■ TASK DESCRIPTION
Below is a block of records; repeat all of them exactly.

■ SUPPLIED MATERIAL
---

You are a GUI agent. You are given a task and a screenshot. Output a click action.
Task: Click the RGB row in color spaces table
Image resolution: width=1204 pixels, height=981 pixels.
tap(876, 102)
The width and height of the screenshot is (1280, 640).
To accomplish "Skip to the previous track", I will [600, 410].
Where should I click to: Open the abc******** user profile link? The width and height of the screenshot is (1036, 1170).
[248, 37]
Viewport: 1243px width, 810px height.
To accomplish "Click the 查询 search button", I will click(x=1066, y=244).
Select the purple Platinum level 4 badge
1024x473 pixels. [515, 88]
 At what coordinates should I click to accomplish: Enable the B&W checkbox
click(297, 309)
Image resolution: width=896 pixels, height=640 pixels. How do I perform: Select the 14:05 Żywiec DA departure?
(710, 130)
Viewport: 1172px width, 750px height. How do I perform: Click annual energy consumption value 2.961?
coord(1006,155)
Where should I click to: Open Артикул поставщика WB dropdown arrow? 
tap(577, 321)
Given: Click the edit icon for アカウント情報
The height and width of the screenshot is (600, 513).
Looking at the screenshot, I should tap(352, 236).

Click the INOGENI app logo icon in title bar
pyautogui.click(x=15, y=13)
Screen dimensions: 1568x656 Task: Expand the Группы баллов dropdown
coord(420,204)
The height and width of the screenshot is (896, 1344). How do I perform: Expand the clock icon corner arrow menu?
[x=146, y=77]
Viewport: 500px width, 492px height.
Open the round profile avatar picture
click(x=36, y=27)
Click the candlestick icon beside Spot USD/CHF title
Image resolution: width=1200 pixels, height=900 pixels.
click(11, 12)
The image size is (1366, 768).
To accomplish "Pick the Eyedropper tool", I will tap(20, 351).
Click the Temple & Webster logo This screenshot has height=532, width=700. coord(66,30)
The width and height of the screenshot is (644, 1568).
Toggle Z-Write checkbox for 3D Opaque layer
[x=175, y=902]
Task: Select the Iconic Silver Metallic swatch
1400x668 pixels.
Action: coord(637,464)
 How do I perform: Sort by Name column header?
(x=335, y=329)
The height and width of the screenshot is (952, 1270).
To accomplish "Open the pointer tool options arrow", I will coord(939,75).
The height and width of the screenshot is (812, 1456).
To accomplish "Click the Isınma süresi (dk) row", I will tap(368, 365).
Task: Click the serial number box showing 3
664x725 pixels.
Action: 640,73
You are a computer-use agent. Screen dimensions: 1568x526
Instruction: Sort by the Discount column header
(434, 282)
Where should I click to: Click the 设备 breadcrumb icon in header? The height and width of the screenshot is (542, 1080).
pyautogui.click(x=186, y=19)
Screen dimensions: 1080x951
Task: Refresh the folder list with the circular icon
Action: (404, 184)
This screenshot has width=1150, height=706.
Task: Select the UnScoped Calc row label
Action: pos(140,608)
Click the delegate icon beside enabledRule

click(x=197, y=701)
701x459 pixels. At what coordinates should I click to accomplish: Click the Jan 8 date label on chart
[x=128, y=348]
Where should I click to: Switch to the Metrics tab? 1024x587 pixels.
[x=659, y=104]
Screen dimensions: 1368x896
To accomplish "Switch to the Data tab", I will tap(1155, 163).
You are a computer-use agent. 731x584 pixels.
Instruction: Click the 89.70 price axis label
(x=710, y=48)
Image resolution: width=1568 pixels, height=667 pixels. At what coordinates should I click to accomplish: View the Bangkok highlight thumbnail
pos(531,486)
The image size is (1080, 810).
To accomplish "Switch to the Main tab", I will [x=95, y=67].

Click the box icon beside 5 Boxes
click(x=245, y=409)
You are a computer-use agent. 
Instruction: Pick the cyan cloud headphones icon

---

■ EXERCISE OUTPUT
You are a GUI agent. You are given a task and a screenshot. Output a click action.
Task: Click the RGB row in color spaces table
Image resolution: width=1204 pixels, height=981 pixels.
tap(876, 102)
The width and height of the screenshot is (1280, 640).
To accomplish "Skip to the previous track", I will [600, 410].
Where should I click to: Open the abc******** user profile link? The width and height of the screenshot is (1036, 1170).
[248, 37]
Viewport: 1243px width, 810px height.
To accomplish "Click the 查询 search button", I will click(x=1066, y=244).
Select the purple Platinum level 4 badge
1024x473 pixels. [515, 88]
 At what coordinates should I click to accomplish: Enable the B&W checkbox
click(297, 309)
Image resolution: width=896 pixels, height=640 pixels. How do I perform: Select the 14:05 Żywiec DA departure?
(710, 130)
Viewport: 1172px width, 750px height. How do I perform: Click annual energy consumption value 2.961?
coord(1006,155)
Where should I click to: Open Артикул поставщика WB dropdown arrow? 
tap(577, 321)
Given: Click the edit icon for アカウント情報
The height and width of the screenshot is (600, 513).
Looking at the screenshot, I should tap(352, 236).

Click the INOGENI app logo icon in title bar
pyautogui.click(x=15, y=13)
Screen dimensions: 1568x656 Task: Expand the Группы баллов dropdown
coord(420,204)
The height and width of the screenshot is (896, 1344). How do I perform: Expand the clock icon corner arrow menu?
[x=146, y=77]
Viewport: 500px width, 492px height.
Open the round profile avatar picture
click(x=36, y=27)
Click the candlestick icon beside Spot USD/CHF title
Image resolution: width=1200 pixels, height=900 pixels.
click(11, 12)
The image size is (1366, 768).
To accomplish "Pick the Eyedropper tool", I will tap(20, 351).
Click the Temple & Webster logo This screenshot has height=532, width=700. coord(66,30)
The width and height of the screenshot is (644, 1568).
Toggle Z-Write checkbox for 3D Opaque layer
[x=175, y=902]
Task: Select the Iconic Silver Metallic swatch
1400x668 pixels.
Action: coord(637,464)
 How do I perform: Sort by Name column header?
(x=335, y=329)
The height and width of the screenshot is (952, 1270).
To accomplish "Open the pointer tool options arrow", I will coord(939,75).
The height and width of the screenshot is (812, 1456).
To accomplish "Click the Isınma süresi (dk) row", I will tap(368, 365).
Task: Click the serial number box showing 3
664x725 pixels.
Action: 640,73
You are a computer-use agent. Screen dimensions: 1568x526
Instruction: Sort by the Discount column header
(434, 282)
Where should I click to: Click the 设备 breadcrumb icon in header? The height and width of the screenshot is (542, 1080).
pyautogui.click(x=186, y=19)
Screen dimensions: 1080x951
Task: Refresh the folder list with the circular icon
Action: (404, 184)
This screenshot has width=1150, height=706.
Task: Select the UnScoped Calc row label
Action: pos(140,608)
Click the delegate icon beside enabledRule

click(x=197, y=701)
701x459 pixels. At what coordinates should I click to accomplish: Click the Jan 8 date label on chart
[x=128, y=348]
Where should I click to: Switch to the Metrics tab? 1024x587 pixels.
[x=659, y=104]
Screen dimensions: 1368x896
To accomplish "Switch to the Data tab", I will tap(1155, 163).
You are a computer-use agent. 731x584 pixels.
Instruction: Click the 89.70 price axis label
(x=710, y=48)
Image resolution: width=1568 pixels, height=667 pixels. At what coordinates should I click to accomplish: View the Bangkok highlight thumbnail
pos(531,486)
The image size is (1080, 810).
To accomplish "Switch to the Main tab", I will [x=95, y=67].

Click the box icon beside 5 Boxes
click(x=245, y=409)
You are a computer-use agent. 
Instruction: Pick the cyan cloud headphones icon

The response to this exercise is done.